P2P is the source of your problems

Download CWShredder http://www.intermute.com/spysubtract/cwshredder_download.html
Close all browser windows, 
Open cwshredder.exe then click "Fix" and let it run.

Print this and boot to safe mode (Start tapping F8 at the first black screen after power up)
Fix these with HJT

R1 - HKCU\Software\Microsoft\Internet Explorer\Main,Default_Page_URL = http://www.dell4me.com/myway
R1 - HKCU\Software\Microsoft\Internet Explorer\Main,Search Bar = http://minisearch.startnow.com/
R1 - HKCU\Software\Microsoft\Internet Explorer\Main,Search Page = http://minisearch.startnow.com/
R0 - HKCU\Software\Microsoft\Internet Explorer\Main,Start Page = http://www.startnow.com/
R1 - HKLM\Software\Microsoft\Internet Explorer\Main,Default_Search_URL = http://red.clientapps.yahoo.com/cus...//www.yahoo.com
R1 - HKLM\Software\Microsoft\Internet Explorer\Main,Search Page = http://red.clientapps.yahoo.com/cus...//www.yahoo.com
R1 - HKCU\Software\Microsoft\Internet Explorer\Search,CustomizeSearch = http://minisearch.startnow.com/
R1 - HKCU\Software\Microsoft\Internet Explorer\SearchURL,(Default) = http://red.clientapps.yahoo.com/cus...//www.yahoo.com

O2 - BHO: (no name) - {ED103D9F-3070-4580-AB1E-E5C179C1AE41} - (no file)
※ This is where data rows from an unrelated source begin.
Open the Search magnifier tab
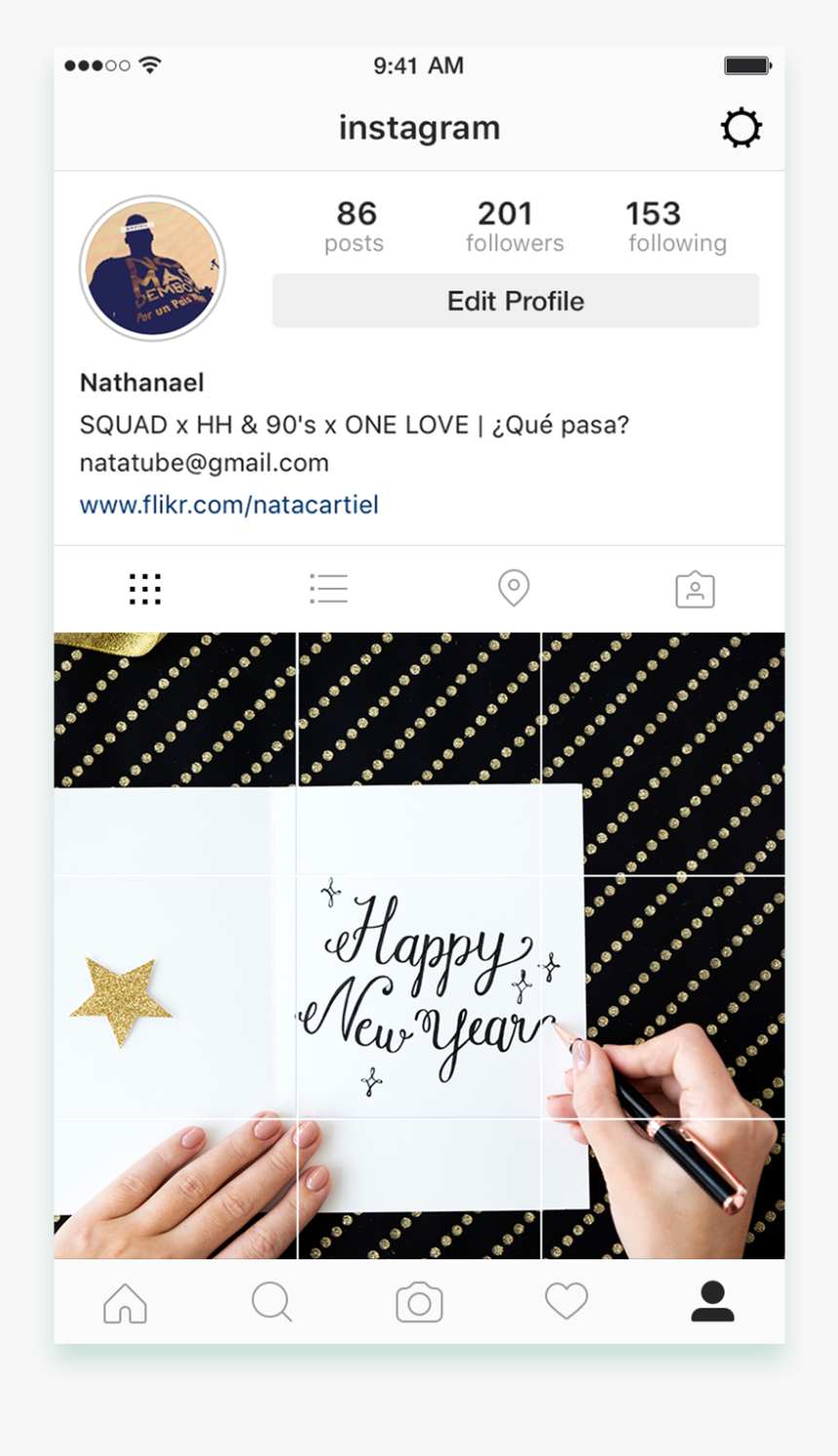 tap(272, 1302)
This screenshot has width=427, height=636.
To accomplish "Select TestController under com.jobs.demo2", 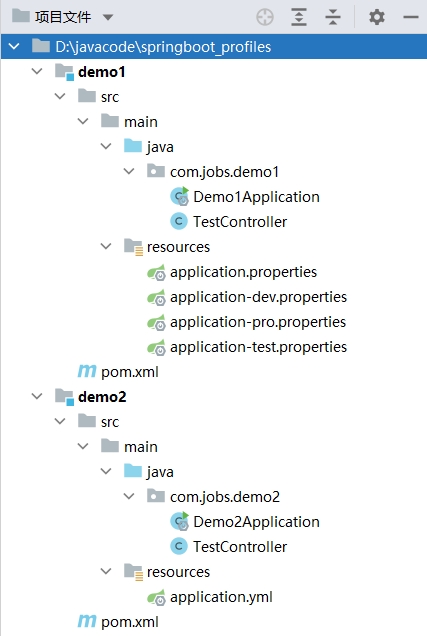I will coord(240,547).
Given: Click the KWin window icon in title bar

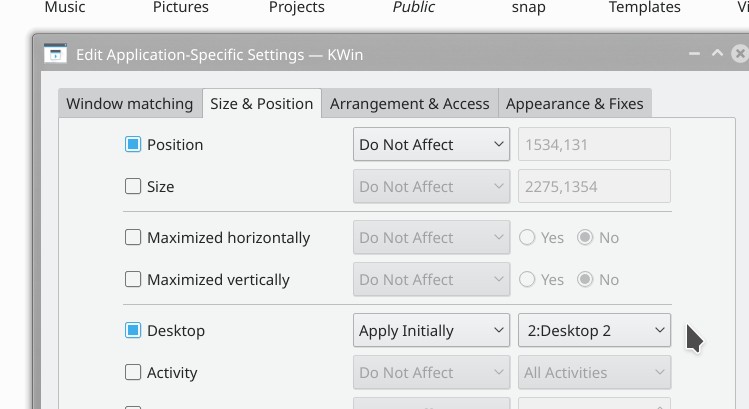Looking at the screenshot, I should point(55,54).
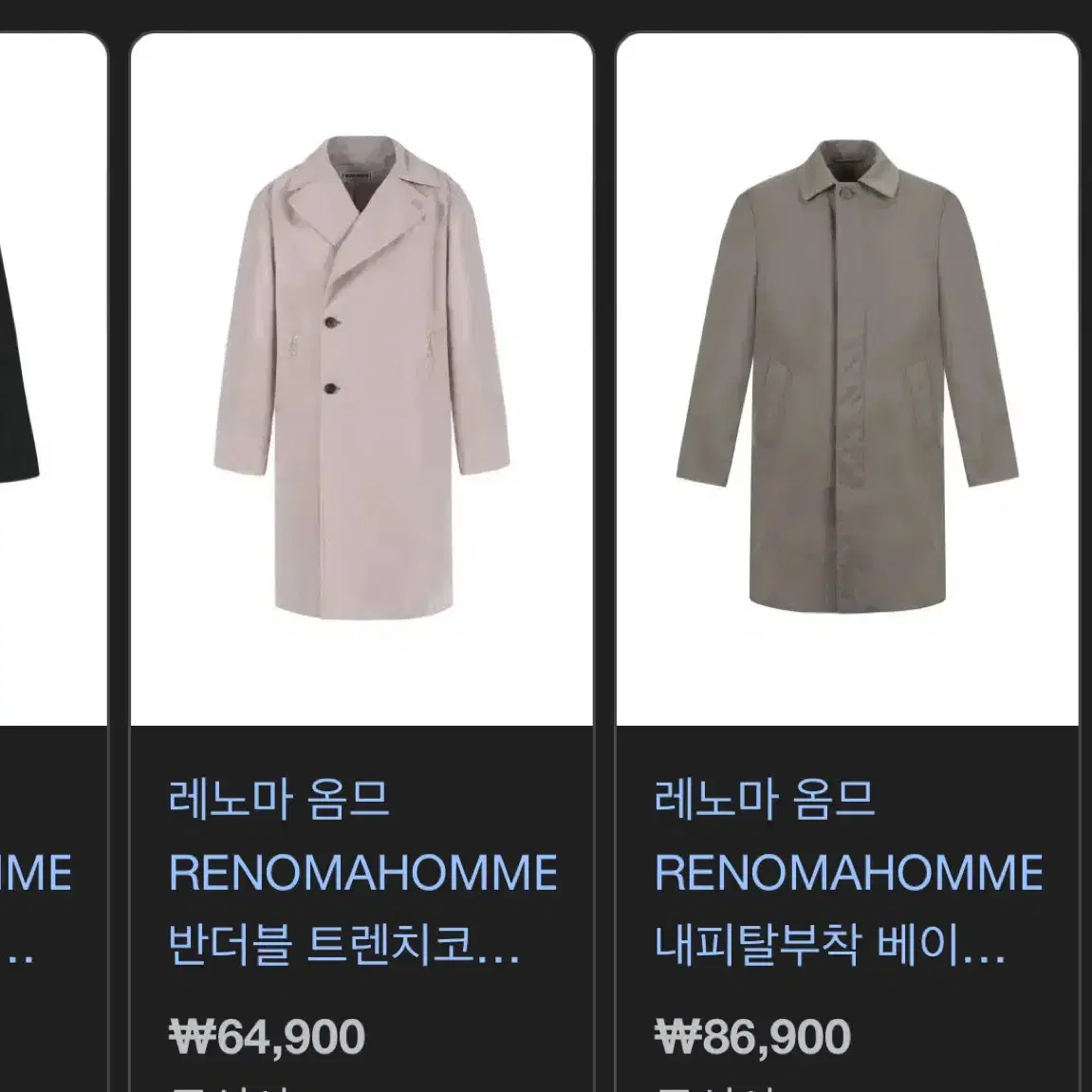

O4 - HKLM\..\Run: [P2P Networking] C:\WINDOWS\system32\P2P Networking\P2P Networking.exe /AUTOSTART

O4 - HKLM\..\Run: [Media Access] C:\Program Files\Media Access\MediaAccK.exe

O4 - HKLM\..\Run: [etbrun] c:\windows\system32\eliteamg32.exe

O4 - HKLM\..\Run: [bookcdromtranscopy] C:\Documents and Settings\All Users\Application Data\bore window book cdrom\jugs chin.exe

O4 - HKLM\..\Run: [New.net Startup] rundll32 C:\PROGRA~1\NEWDOT~1\NEWDOT~2.DLL,NewDotNetStartup -s

O4 - HKLM\..\RunOnce: [Winnt32RunOnceWarning] user.exe

O4 - HKCU\..\Run: [ballload] C:\DOCUME~1\Matthew\APPLIC~1\BATBOR~1\mix plan dumb.exe

O4 - HKCU\..\Run: [warez] "C:\Program Files\Warez P2P Client\warez.exe" -h

O9 - Extra button: WeatherBug - {AF6CABAB-61F9-4f12-A198-B7D41EF1CB52} - C:\PROGRA~1\AWS\WEATHE~1\Weather.exe (HKCU)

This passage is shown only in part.